CONSIGNES:
a) Dans l'extrait sur le séjour argentin, quel cinéaste Diego cite-t-il comme n'étant jamais venu aux États-Unis ?
b) D'après l'extrait sur le séjour argentin, pourquoi Diego juge-t-il que parler de l'histoire de l'Argentine ne pose pas de problème ? Répondez en une à trois phrases.

EXTRAIT DE PAGE:
== == ==

Le séjour argentin a été fructueux au-delà de ce que je pouvais en espérer. Mieux qu'accueilli, j'ai été porté, secoué, questionné, conforté. J'ai vu ce que je cherchais à voir, et beaucoup, beaucoup de choses en plus. Certains points ont été éclairés, d'autres retournés. Et surtout, je me suis fait des amis. Le deuxième jour, Diego m'a dit : "C'est pas un problème, que tu parles de l'histoire de l'Argentine, tu y apporteras certainement un regard différent." Et puis, plus tard : "J'ai réfléchi à ta question de légitimité et, regarde, Sergio Leone, il est jamais venu aux États-Unis." C'est un horizon rassurant : le spaghetti-western - ou, plutôt, le choucroute-Borges. En causant avec des écrivains argentins de plusieurs générations, j'ai compris que tous se posaient ces mêmes questions : comment parler de la dictature ? Comment dire les disparus quand on est un survivant, les années noires quand on les a passées en exil, les militants quand on était alors sans engagement, ces années-là quand on était enfant, ou pas encore né.

== == ==

DONNÉES:

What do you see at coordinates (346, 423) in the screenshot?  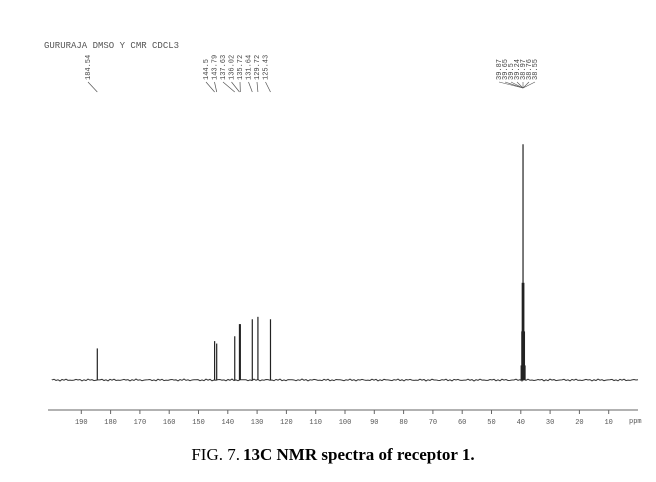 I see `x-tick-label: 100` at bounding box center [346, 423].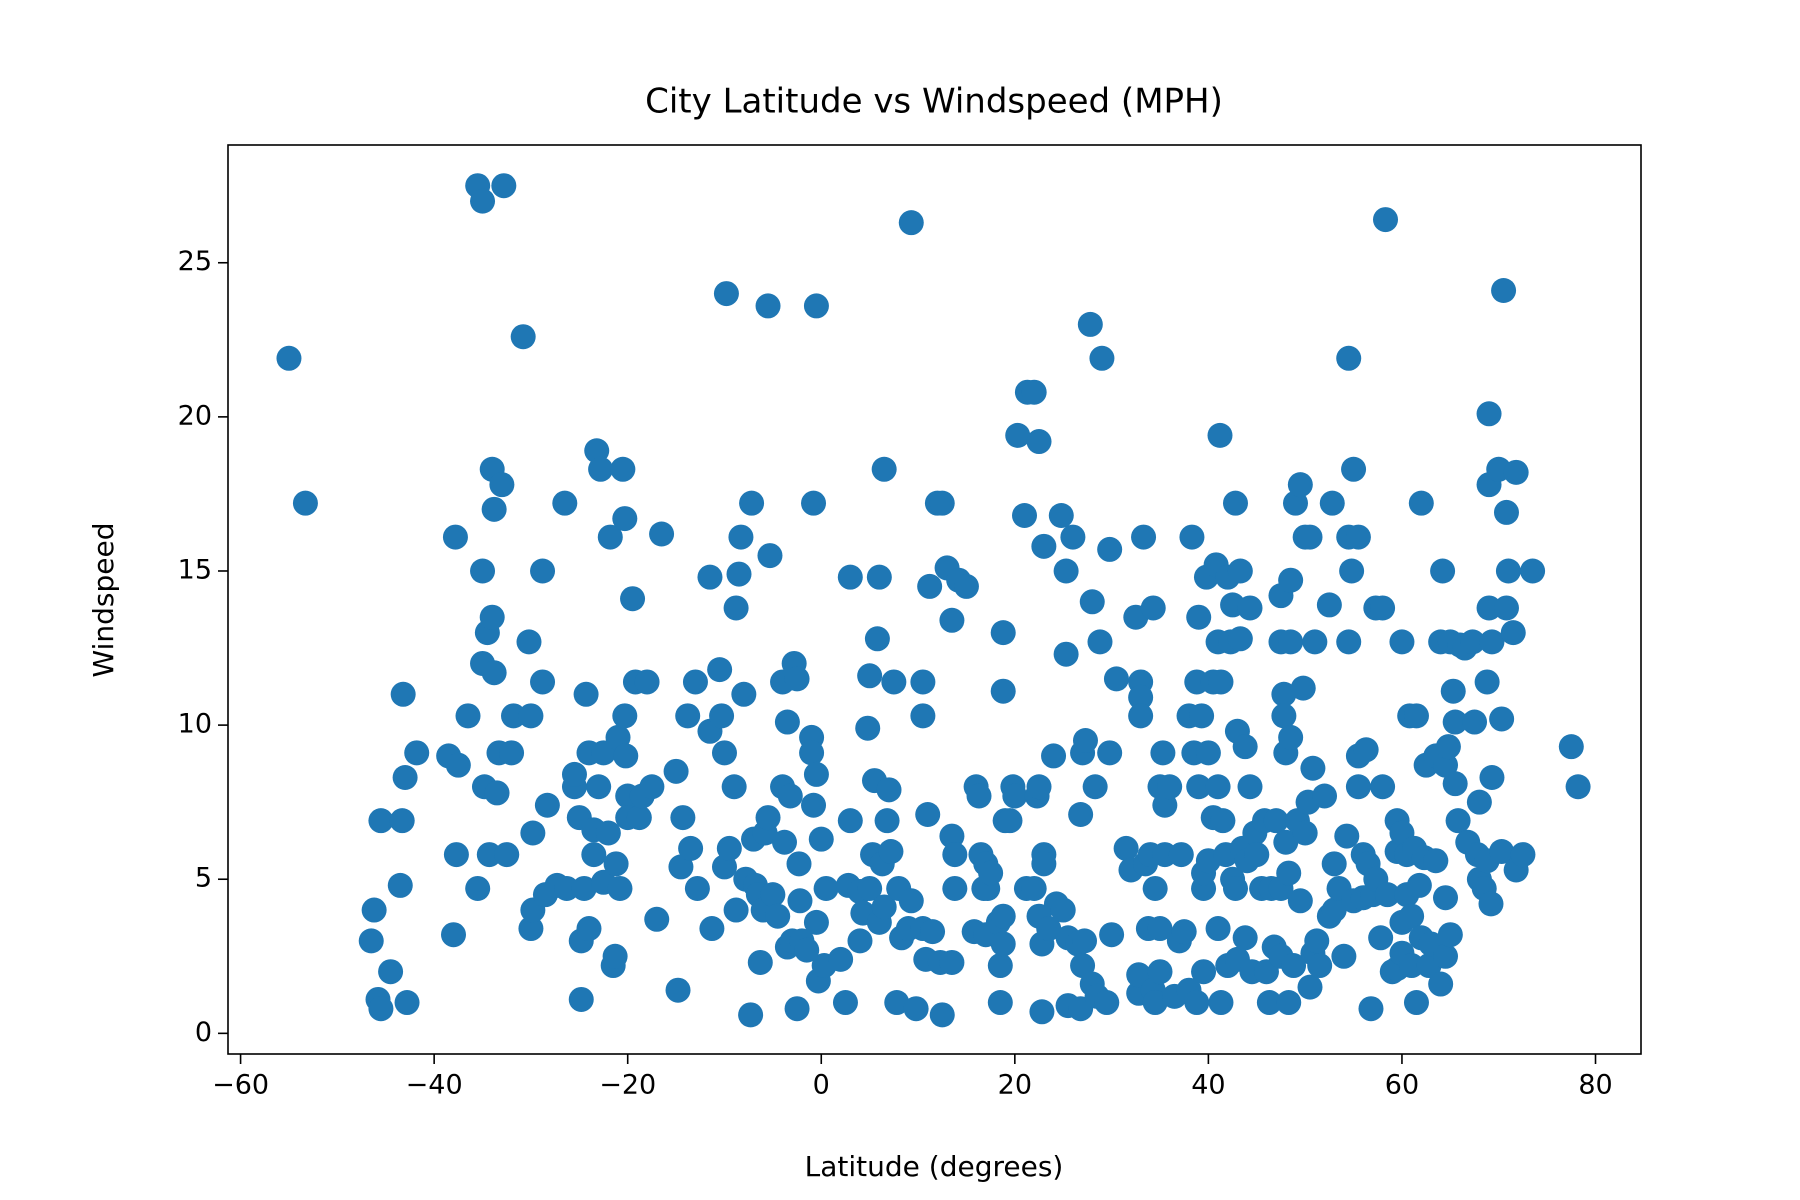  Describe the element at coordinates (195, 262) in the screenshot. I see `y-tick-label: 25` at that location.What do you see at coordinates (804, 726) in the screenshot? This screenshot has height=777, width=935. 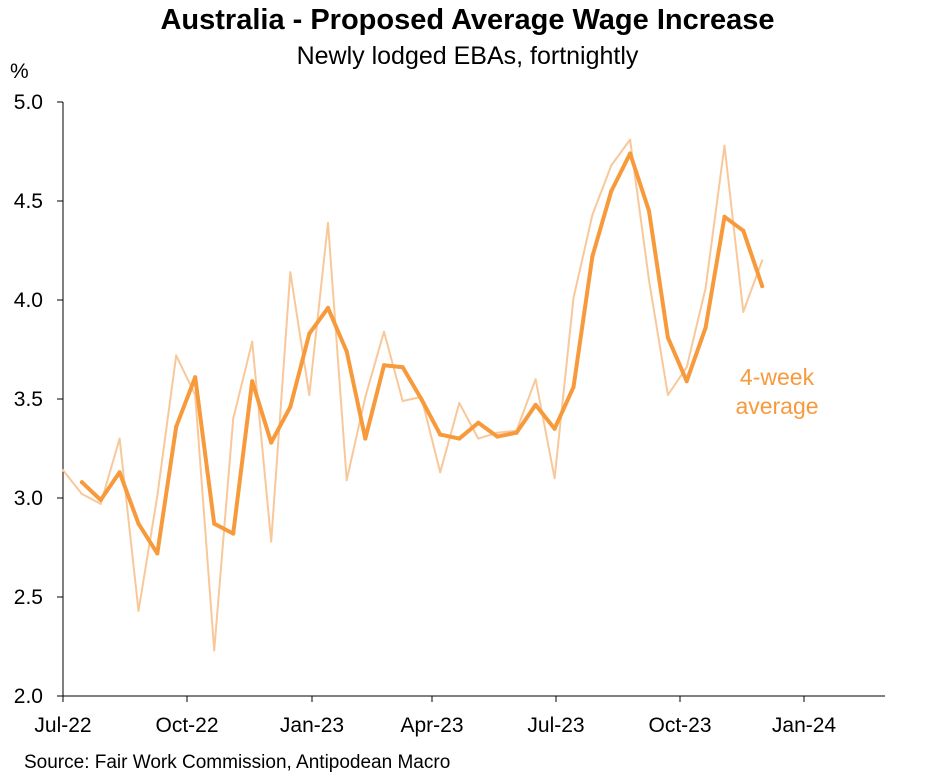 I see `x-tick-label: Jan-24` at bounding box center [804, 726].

== == ==

SOLUTIONS:
a) Sergio Leone.

b) Selon Diego, ce n'est pas un problème, car un regard différent sera certainement porté sur cette histoire.